To do: Examine the entries and show every line in which the word "dimensions" is found.

Data supplied:

-=-=-

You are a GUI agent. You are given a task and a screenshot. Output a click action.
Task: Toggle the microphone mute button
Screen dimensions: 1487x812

-=-=-

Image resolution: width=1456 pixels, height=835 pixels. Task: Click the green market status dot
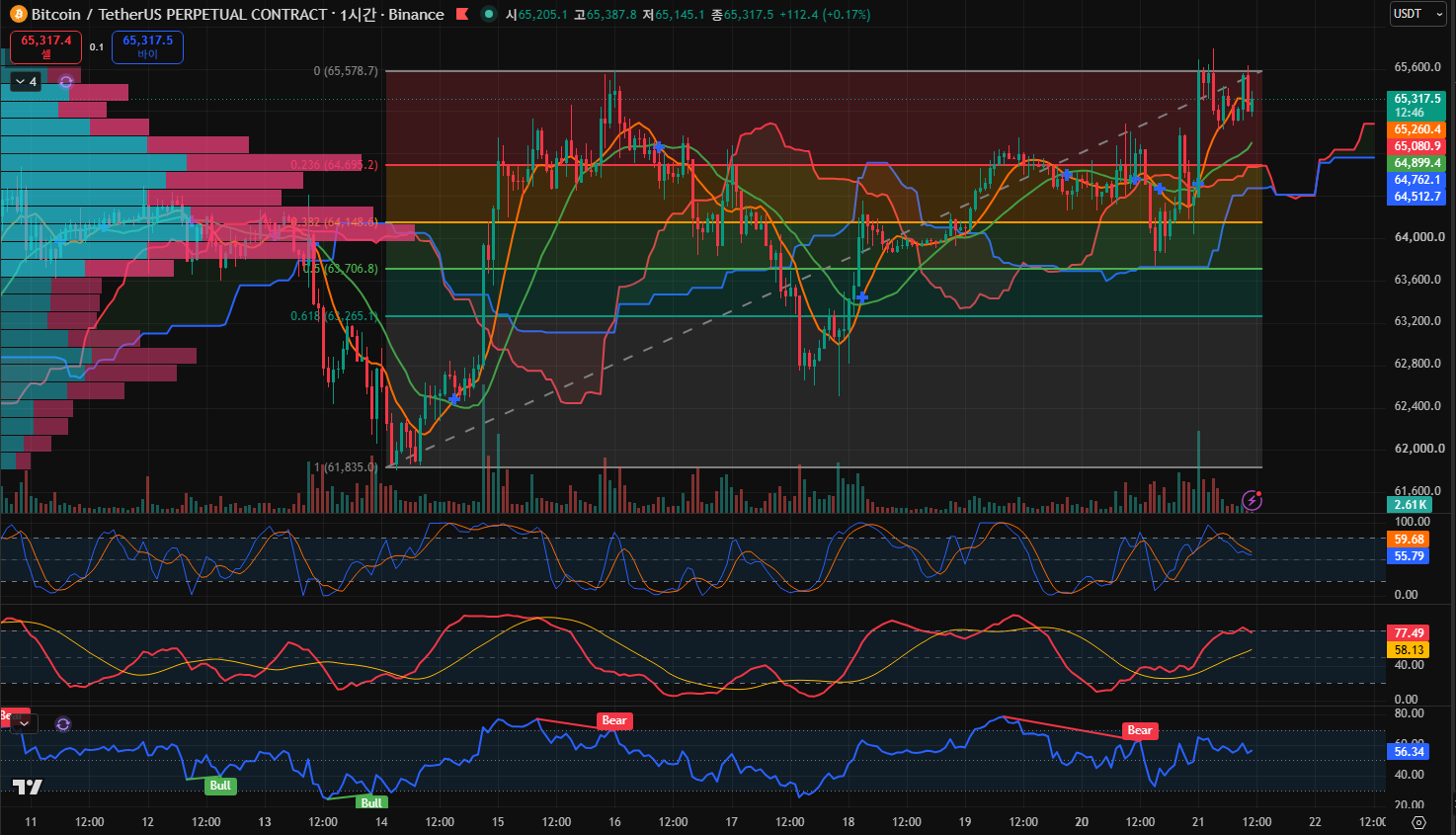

-=-=-

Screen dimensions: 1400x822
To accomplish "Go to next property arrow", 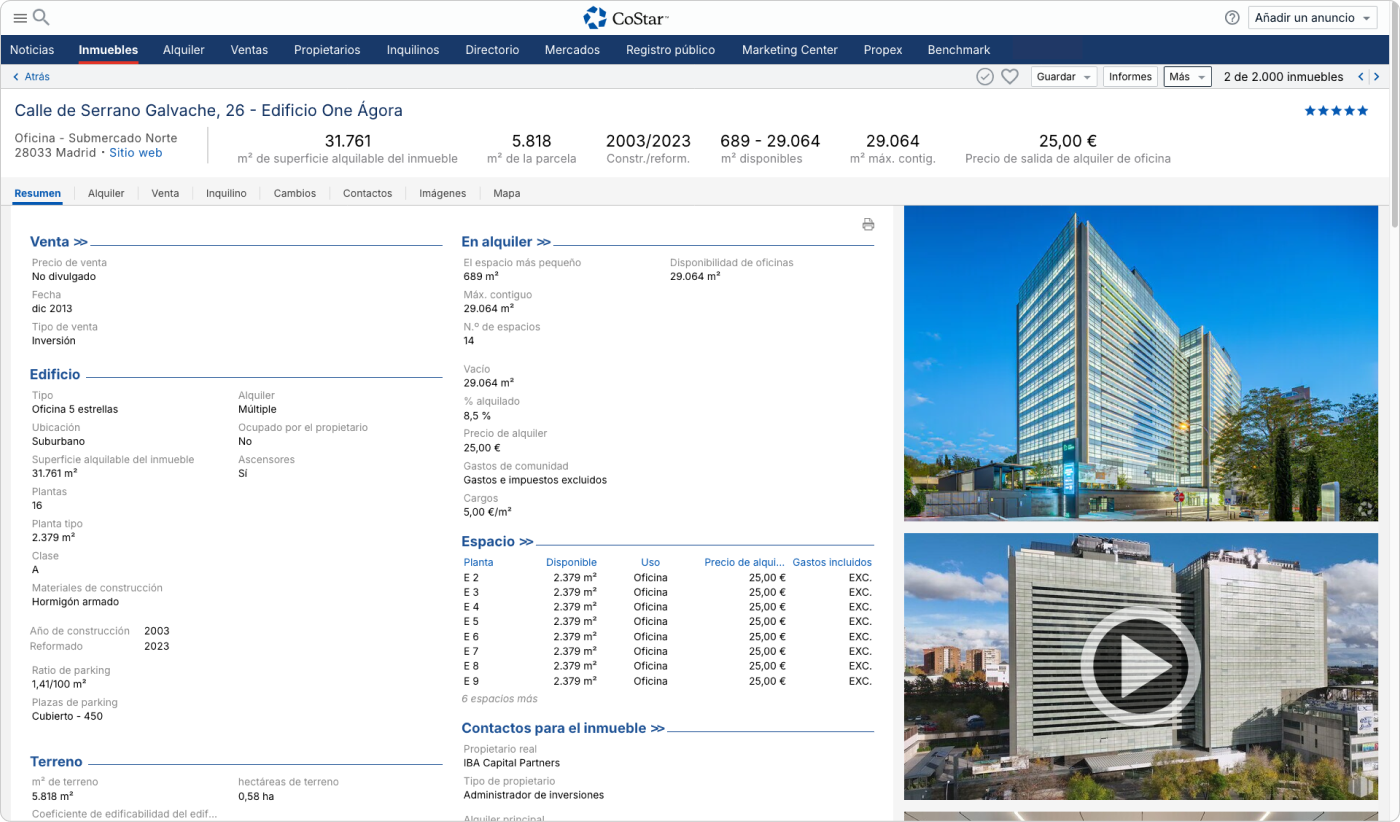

-=-=-

Solution to this task:
Screen dimensions: 1487x812
Screen dimensions: 1400x822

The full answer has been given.